# Brightest headlamps that uses AA batteries - Please help



## enolaniaga (Feb 25, 2017)

AA batteries only for a headlamp that can get a max of 500 - 1000 lumens for under $50 . Would be nice to have a adjustable beam focus for flood/spotlight.


----------



## marinemaster (Feb 25, 2017)

No such thing with current led. 100 or so lumens is plenty for most tasks. I suggest home depot or lowes if in US. Likely $20 or $30 but don't expect AA. AAA is the standard for headlamps for most regular consumer.


----------



## enolaniaga (Feb 25, 2017)

marinemaster said:


> No such thing with current led. 100 or so lumens is plenty for most tasks.
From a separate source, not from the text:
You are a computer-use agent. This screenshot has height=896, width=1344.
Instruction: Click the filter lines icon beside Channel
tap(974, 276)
I suggest home depot or lowes if in US. Likely $20 or $30 but don't expect AA. AAA is the standard for headlamps for most regular consumer.
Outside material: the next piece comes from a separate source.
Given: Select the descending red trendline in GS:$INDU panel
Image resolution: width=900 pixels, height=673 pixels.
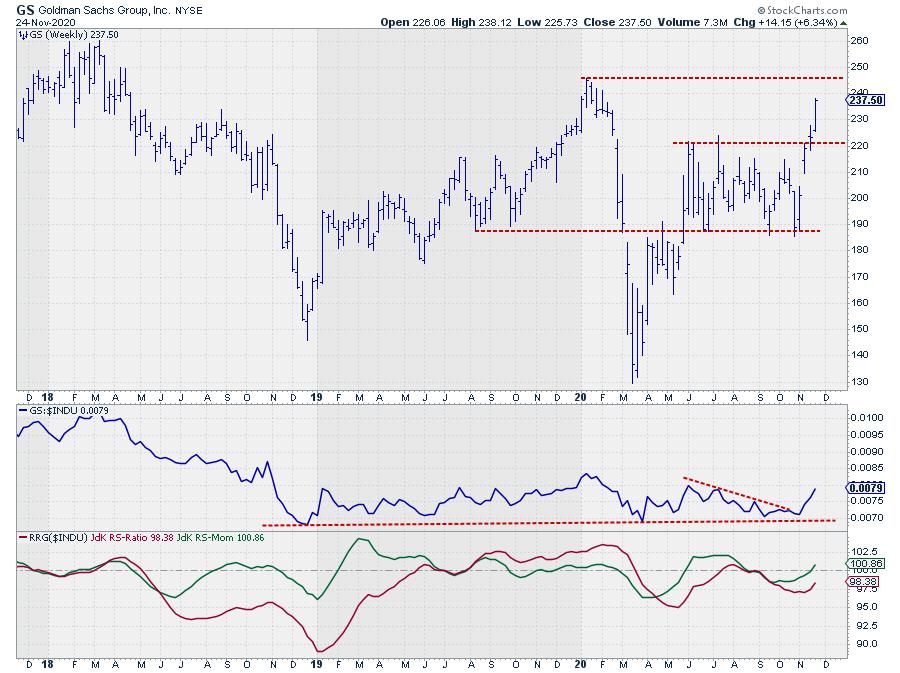Looking at the screenshot, I should [x=738, y=494].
Thanks. I am a newbie to these headlamps. I assumed technology had advanced enough for them to get 500 or more lumens off of a few AA batteries.


----------



## marinemaster (Feb 25, 2017)

Has advanced but not enough. You can get 500 lumens from AA for like 2 minutes but is pointless. 2AA or 3AA starts to get heavy. Check amazon or online retailers. To get 500 lumens or higher you need different batteries type. People here will likely suggest Fenix, personally I don't care for them but you can try them. They have new models all the time so you may find partially close to what you need.


----------



## iamlucky13 (Feb 26, 2017)

The Fenix HP15 can do what you ask, but it takes 4xAA, and is fairly heavy as a result, in addition to being out of your requested price range.
https://www.fenixlighting.com/product/hp15ue-fenix-headlamp/

Armytek and Zebralight both have headlamps that get close to 500 lumens on 1 x 14500 (an AA sized lithium-ion battery). The runtime is somewhere in the 30 minutes range for that output level.

Note that for Armytek, they list the lumens produced by the LED in isolation on their product page. In the detailed specifications, they list the lumens the actual out the front lumens after optical losses, usually about 3/4 of the prior figure:
https://www.armytek.com/products/flashlights/multi-flashlights/armytek-tiara-a1-pro/
http://www.zebralight.com/H52Fw-AA-Floody-Headlamp-Neutral-White_p_121.html

Coast makes several headlamps with variable focus and around 300 lumens output. They're not quite the same feature level as the others above, but decent, and pretty reasonably priced.
http://www.homedepot.com/b/Tools-Sa...-Accessories-Headlamps/Coast/N-5yc1vZc232Z5s9


----------



## seery (Feb 27, 2017)

The Fenix HL35 comes very close to meeting your requirements. It's built rock tough and puts out some serious light.

https://www.fenix-store.com/fenix-hl35-high-performance-led-headlamp/


----------



## LightObsession (Feb 28, 2017)

Maybe one of the Coast headlamps. I like their focusing system. 

I have the HL 70, which uses AAA batteries, but they also have lights that use multiple AA batteries.


----------



## stephenk (Feb 28, 2017)

The Thrunite TH20 will output just over 200 lumens from a single AA, and can also take 14500 for higher output.


----------



## hahoo (Feb 28, 2017)

stephenk said:


> The Thrunite TH20 will output just over 200 lumens from a single AA, and can also take 14500 for higher output.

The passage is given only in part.